Konuşmacı hocalarımızdan şunu anladık ki o dönemde iki kavram ön plana çıkıyordu: Samimiyyet ve Fedakarlık.

Samimiyyet sadece Allah rızasını gaye edinmektir.Yani “Lillah” gayesiyle çalışmaktır.Eğer “Lillah” gayesi “Lira” gayesine dönüşürse o çalışmanın bereket ve hayrı olmaz.Diğeri fedakarlıktır.Allah’ın dini (İslam) için çalışmak, malıyla ve canıyla fedakarlık yapmaktır.Mazeret üretmeden sana düşen her göreve koşmandır.

“Bir hocamızın 18 yaşındaki kızı vefat etmiş olmasına rağmen talebeleriyle olan programını ertelememiş ve üzüntüsünü bile onlara hissetirmemişti” cümlelerini duyunca bir çoğumuz göz yaşını tutamadı.Yine “kitabı elinde tutamayacak kadar yaşlanmış başka bir hocamızın o haliyle de öğrencileri yetiştirmeye çalıştığı” cümleleri bizi utancımızdan dolayı yere bakmak zorunda bırakmıştı.

Oradakilerin en çok dikkatini çeken husus o dönem hoca ve öğrencilerin son derece donanımlı olduğu gerçeğiydi.Büyük alimlerden tefsir,hadis,fıkıh,talim, ve hatta hüsn-ı hat dersleri aldıkları ve bütün bu ilimlere hayatlarını şahit ettiklerini öğrendik.

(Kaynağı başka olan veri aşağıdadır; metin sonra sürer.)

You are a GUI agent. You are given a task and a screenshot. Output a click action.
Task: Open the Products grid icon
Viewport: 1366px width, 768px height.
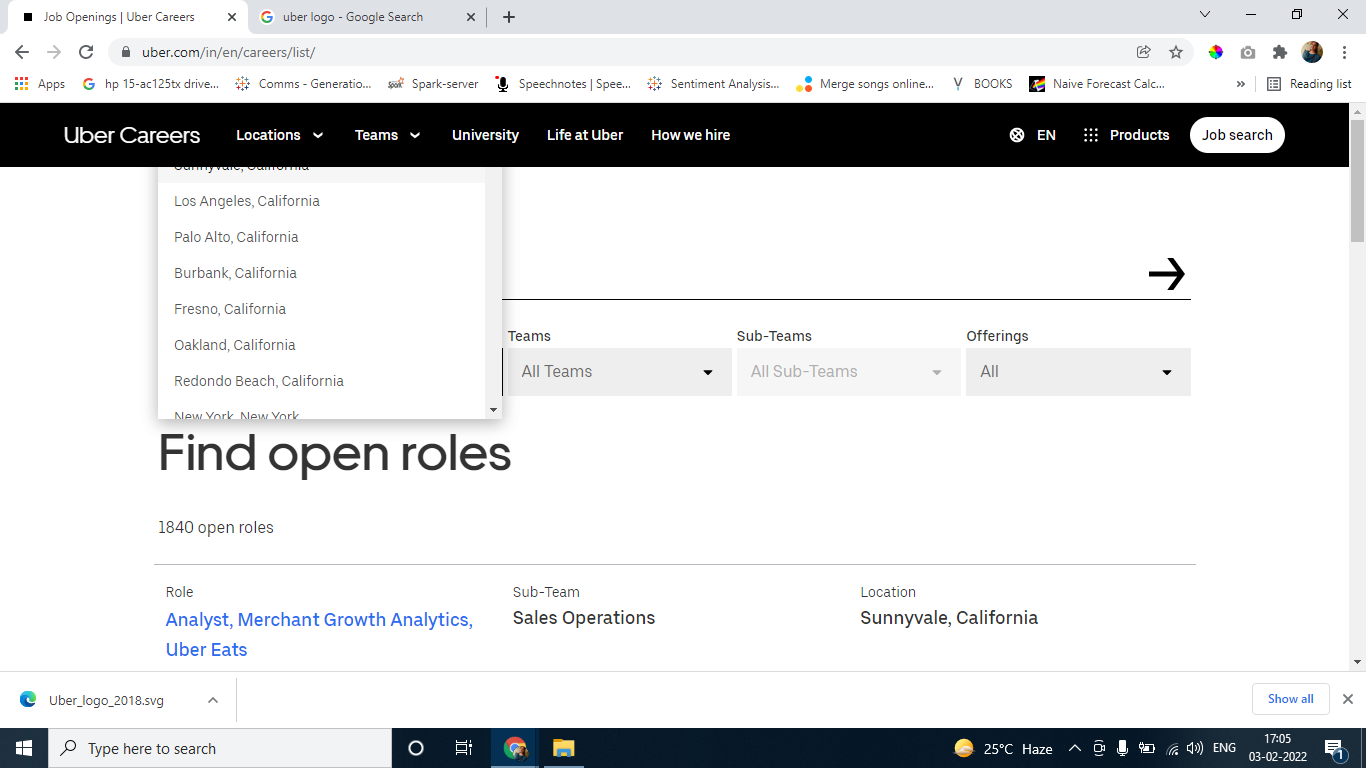click(x=1091, y=135)
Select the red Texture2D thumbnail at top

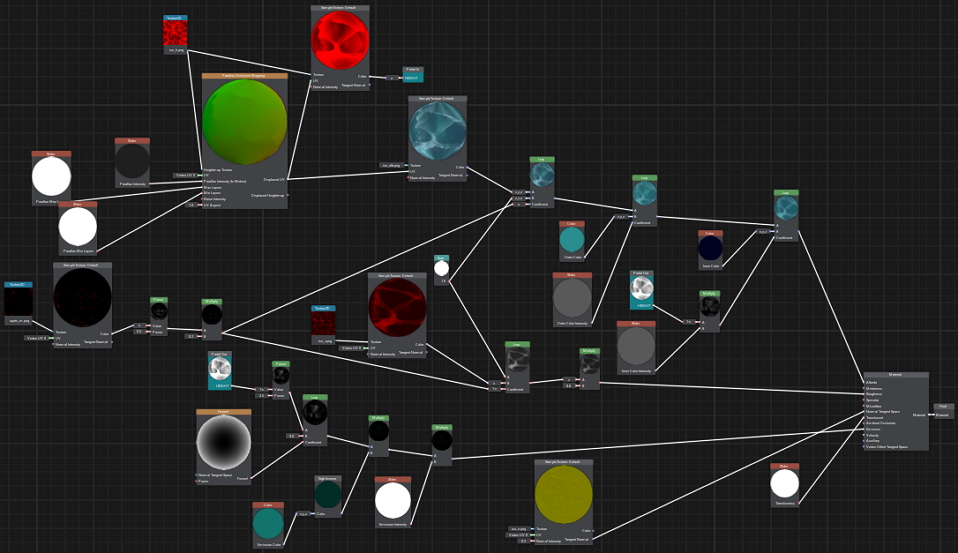pyautogui.click(x=175, y=33)
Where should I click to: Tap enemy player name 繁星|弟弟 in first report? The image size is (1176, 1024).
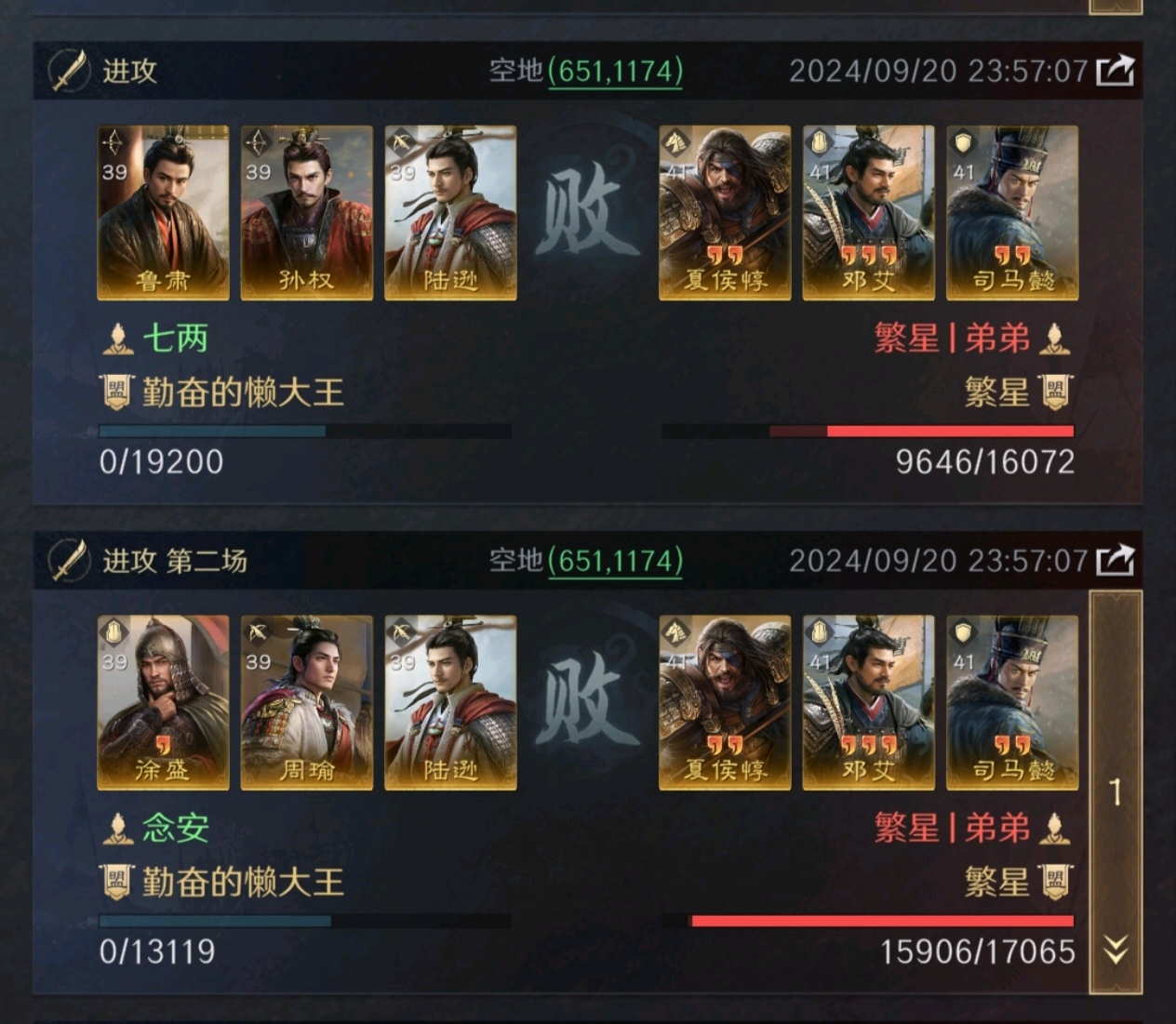click(952, 339)
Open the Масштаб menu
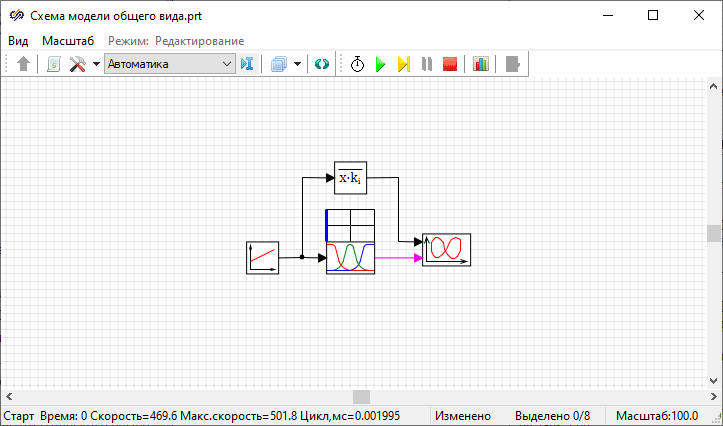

Program sonunda sanırım hepimiz şu gerçeği anladık ki para ve madde sevgisi günümüzde ilk sıraya oturmuş vaziyettedir. ‘İnsan nerede düşerse orada ayağa kalkar’ prensibi gereğince biraz olsun maddeyi kalbimizde ikinci plana atmamız gerekir.İlmi Allah için öğrenmeli ve o ilme hayatımızı şahit kılmalıyız.

İmam Hatip mezunu kardeşlerimizden de şu isteklerde bulunuyoruz.
-Sizin üst kimliğiniz İmam Hatip olsun.

-İmam Hatipliyi İmam Hatipliye düşman etmeye çalışan yanlış yerlerde durmayın.
-İmam Hatip bilinci, soran sorgulayan bir bilinçtir.Aklınızı kiraya vermeyin.

-Artık öğrenci seviyesinde kalmayın ,öğrenci yetiştirin.“Kaht-ı rical”(Yetişmiş adam yokluğu) çekmemek için alim olun ve alim yetiştirin.

-İmam Hatipli, mezun olduğu kurumdan uzakta duramaz.Yani batı kültüründeki gibi ”Köprüyü geçene kadar…” mantığıyla değil tam tersine köprüyü geçtikten sonra gelecek kardeşlerimize köprü olmak” düsturuyla hareket etmelidir.Maddi ve manevi desteğimizle okulumuzun yanında olacağız.

UNUTMAYIN:Eğer mezun olduğunuz okulunuzu unutursanız “Ahde vefa” programlarına hasret kalacağız.Eğer gelmezsen bir kişi eksik kalırız.